Ne trouvez-vous pas cela extrêmement risqué ?
Si nous travaillons sérieusement, d’ici à ce que nous arrivions au déclenchement de cette explosion de l’intelligence, nous pourrions être en mesure d’en contrôler la détonation. Nous pourrions alors obtenir de fabuleux résultats plutôt que quelque chose de destructeur et de nocif. C’est d’ailleurs le message d’espoir délivré par mon livre, en l’occurrence mettre tout en œuvre pour parvenir à un dénouement positif en encourageant les gens à travailler d’arrache-pied pour obtenir ce résultat. Beaucoup des personnes qui ont lu le livre, en particulier dans sa première édition, ont pu en sortir avec le sentiment que je suis plus négatif sur les avancées de l’IA que je ne le suis dans les faits.
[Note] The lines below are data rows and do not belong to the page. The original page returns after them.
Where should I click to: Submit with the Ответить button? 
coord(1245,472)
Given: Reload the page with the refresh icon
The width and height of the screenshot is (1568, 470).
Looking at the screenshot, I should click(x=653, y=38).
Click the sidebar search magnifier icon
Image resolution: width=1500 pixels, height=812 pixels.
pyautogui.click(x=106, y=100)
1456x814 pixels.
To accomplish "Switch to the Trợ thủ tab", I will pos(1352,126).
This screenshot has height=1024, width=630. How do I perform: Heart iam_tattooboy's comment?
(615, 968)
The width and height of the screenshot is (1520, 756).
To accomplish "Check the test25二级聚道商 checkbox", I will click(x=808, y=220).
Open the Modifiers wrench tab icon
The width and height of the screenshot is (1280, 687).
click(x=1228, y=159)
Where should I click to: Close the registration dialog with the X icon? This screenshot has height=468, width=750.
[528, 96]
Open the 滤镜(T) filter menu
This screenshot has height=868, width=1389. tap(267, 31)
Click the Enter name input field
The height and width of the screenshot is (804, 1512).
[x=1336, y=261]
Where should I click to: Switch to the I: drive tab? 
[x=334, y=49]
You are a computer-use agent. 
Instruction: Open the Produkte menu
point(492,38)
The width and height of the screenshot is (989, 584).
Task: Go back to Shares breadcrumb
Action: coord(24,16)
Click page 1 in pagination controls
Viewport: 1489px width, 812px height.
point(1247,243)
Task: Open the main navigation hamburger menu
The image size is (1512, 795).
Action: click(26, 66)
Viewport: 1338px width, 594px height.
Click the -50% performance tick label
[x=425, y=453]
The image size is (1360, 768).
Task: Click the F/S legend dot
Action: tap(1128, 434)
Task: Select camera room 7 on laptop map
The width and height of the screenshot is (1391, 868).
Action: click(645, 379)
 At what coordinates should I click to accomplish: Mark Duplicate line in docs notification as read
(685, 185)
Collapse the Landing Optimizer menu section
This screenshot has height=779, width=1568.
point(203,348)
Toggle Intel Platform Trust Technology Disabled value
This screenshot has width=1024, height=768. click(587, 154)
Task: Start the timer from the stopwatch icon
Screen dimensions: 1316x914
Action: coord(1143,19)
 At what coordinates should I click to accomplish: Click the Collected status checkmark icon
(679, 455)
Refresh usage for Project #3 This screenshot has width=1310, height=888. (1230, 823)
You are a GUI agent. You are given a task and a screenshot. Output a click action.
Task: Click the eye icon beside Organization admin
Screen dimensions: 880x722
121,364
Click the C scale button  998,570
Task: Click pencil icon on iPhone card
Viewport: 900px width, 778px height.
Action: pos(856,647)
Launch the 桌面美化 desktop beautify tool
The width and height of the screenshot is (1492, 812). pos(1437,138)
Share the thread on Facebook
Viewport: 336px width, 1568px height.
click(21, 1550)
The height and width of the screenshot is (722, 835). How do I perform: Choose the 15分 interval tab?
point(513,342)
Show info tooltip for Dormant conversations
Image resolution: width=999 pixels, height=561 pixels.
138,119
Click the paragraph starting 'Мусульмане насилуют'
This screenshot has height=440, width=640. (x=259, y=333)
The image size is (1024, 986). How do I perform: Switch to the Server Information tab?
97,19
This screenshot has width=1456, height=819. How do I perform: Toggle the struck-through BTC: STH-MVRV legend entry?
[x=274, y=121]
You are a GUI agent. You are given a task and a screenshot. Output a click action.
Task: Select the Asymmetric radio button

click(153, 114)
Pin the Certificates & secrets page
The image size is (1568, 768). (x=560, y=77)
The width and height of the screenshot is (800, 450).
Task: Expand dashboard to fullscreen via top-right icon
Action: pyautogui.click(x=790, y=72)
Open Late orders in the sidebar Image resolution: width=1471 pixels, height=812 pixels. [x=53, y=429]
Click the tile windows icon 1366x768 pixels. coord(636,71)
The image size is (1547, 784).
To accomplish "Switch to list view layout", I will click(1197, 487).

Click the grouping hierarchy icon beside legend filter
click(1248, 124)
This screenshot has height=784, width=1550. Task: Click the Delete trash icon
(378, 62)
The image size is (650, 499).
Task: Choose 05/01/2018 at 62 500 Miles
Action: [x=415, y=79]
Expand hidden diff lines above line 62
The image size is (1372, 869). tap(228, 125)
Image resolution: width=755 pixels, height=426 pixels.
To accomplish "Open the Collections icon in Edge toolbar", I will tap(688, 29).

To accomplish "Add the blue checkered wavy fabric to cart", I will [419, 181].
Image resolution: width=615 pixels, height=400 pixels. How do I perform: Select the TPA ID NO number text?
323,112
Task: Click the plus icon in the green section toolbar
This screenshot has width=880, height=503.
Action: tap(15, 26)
Il est vrai le livre aborde davantage les risques potentiels que les aspects positifs mais c’est une prise de position choisie. Ce n’est pas parce que je pense que les probabilités penchent plus du côté négatif, mais plutôt pour inviter à la réflexion. En connaissant le pire, il est ainsi plus facile de l’éviter. Si j’avais été dithyrambique ou béat, nous aurions perdu de vue les potentiels dangers inhérents à cette explosion de l’intelligence. Je suis plus optimiste que les gens ne le pensent.
La période qui s’ouvre devrait être particulièrement riche en ce qui concerne l’actualité de l’intelligence artificielle.
C’est, en effet, une période très excitante pour la recherche en matière d’intelligence artificielle. Les grandes avancées qui sont faites, en particulier dans le domaine du « machine learning », sont particulièrement intéressantes à observer. Nous le percevons déjà à travers des outils comme la reconnaissance vocale, la reconnaissance visuelle en passant les progrès réalisés par la voiture autonome, et beaucoup d’autres outils. L’intelligence artificielle peut avoir un large impact et une utilité dans divers secteurs de la société. Nous sommes à l’aune d’une ère particulièrement faste en la matière.